Task to complete ::
Look through the entries below and extract exactly the lines from the one containing "The image size is (1314, 669)." through the one containing "Open the @ES# symbol dropdown", ends included.

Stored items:

⟨

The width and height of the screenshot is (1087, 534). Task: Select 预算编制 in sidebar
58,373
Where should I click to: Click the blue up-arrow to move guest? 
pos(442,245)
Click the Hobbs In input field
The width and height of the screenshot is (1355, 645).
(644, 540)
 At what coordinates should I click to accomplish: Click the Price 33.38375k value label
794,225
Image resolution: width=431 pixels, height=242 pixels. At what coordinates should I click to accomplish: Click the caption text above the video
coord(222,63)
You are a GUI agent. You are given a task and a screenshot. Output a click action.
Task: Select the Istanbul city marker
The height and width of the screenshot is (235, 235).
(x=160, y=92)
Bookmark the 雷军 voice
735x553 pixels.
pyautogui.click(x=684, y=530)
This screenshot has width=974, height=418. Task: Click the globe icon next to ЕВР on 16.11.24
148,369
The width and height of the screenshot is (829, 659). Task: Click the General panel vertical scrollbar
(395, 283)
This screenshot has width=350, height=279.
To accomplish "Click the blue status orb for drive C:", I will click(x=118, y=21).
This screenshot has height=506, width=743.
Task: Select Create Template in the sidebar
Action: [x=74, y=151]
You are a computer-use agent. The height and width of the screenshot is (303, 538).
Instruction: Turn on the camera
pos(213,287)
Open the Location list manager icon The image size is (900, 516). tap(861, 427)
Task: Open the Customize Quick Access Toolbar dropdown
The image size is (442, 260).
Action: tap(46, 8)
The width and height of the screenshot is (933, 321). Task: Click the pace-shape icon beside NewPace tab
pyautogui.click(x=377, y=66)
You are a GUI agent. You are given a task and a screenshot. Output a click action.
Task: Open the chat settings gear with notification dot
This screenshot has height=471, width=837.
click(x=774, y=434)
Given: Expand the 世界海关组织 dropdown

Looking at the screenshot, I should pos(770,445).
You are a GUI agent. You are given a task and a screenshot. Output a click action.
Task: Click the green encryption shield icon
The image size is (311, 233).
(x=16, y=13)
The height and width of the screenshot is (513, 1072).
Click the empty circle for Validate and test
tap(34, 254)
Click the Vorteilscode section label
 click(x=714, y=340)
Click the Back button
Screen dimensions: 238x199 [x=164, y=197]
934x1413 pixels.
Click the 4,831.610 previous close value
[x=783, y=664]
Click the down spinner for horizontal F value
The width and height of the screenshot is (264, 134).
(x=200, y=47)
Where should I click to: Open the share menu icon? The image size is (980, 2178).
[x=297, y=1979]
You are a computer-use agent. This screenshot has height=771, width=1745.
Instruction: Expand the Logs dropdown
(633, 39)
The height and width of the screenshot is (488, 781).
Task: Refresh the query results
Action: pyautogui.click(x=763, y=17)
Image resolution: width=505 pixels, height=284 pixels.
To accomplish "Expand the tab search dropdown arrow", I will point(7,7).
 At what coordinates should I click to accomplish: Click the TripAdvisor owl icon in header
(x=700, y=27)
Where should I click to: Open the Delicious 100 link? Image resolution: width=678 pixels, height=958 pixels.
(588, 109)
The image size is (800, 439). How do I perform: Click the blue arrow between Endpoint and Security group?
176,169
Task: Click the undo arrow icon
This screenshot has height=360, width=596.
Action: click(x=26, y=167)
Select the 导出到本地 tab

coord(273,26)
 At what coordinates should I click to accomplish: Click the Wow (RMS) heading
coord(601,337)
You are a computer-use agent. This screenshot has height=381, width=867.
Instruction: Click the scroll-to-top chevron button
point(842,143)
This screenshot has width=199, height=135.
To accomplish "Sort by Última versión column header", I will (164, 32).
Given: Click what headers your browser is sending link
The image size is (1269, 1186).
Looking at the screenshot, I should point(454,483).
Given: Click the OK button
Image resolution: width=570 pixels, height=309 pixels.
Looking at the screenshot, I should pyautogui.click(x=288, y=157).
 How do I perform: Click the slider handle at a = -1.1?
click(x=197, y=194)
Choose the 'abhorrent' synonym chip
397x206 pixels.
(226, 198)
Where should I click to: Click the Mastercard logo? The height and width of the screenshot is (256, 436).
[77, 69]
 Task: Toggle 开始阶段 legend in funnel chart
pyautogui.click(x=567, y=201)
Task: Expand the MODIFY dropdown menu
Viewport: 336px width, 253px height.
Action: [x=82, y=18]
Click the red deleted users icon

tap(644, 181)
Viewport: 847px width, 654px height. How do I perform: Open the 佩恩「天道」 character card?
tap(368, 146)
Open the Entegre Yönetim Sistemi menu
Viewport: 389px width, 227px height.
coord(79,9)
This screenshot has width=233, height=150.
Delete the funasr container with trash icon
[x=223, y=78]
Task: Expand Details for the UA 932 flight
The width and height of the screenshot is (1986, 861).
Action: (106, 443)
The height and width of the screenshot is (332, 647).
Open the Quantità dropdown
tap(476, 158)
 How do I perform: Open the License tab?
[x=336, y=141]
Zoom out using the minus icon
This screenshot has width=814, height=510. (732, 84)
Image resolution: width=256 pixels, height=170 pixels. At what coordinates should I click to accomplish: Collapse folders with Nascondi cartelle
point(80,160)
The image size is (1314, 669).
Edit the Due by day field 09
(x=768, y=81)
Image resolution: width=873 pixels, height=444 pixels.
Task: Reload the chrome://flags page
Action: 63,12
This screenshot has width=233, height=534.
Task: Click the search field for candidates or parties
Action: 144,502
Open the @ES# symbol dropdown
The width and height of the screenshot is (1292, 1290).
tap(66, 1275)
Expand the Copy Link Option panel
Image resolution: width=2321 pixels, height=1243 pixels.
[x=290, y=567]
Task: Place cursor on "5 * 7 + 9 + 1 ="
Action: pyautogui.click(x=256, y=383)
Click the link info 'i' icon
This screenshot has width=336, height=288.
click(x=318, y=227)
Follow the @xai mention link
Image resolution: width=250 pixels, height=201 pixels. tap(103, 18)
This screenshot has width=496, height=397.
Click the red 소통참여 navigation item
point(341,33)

⟩

Solution below ::
The image size is (1314, 669).
Edit the Due by day field 09
(x=768, y=81)
Image resolution: width=873 pixels, height=444 pixels.
Task: Reload the chrome://flags page
Action: 63,12
This screenshot has width=233, height=534.
Task: Click the search field for candidates or parties
Action: 144,502
Open the @ES# symbol dropdown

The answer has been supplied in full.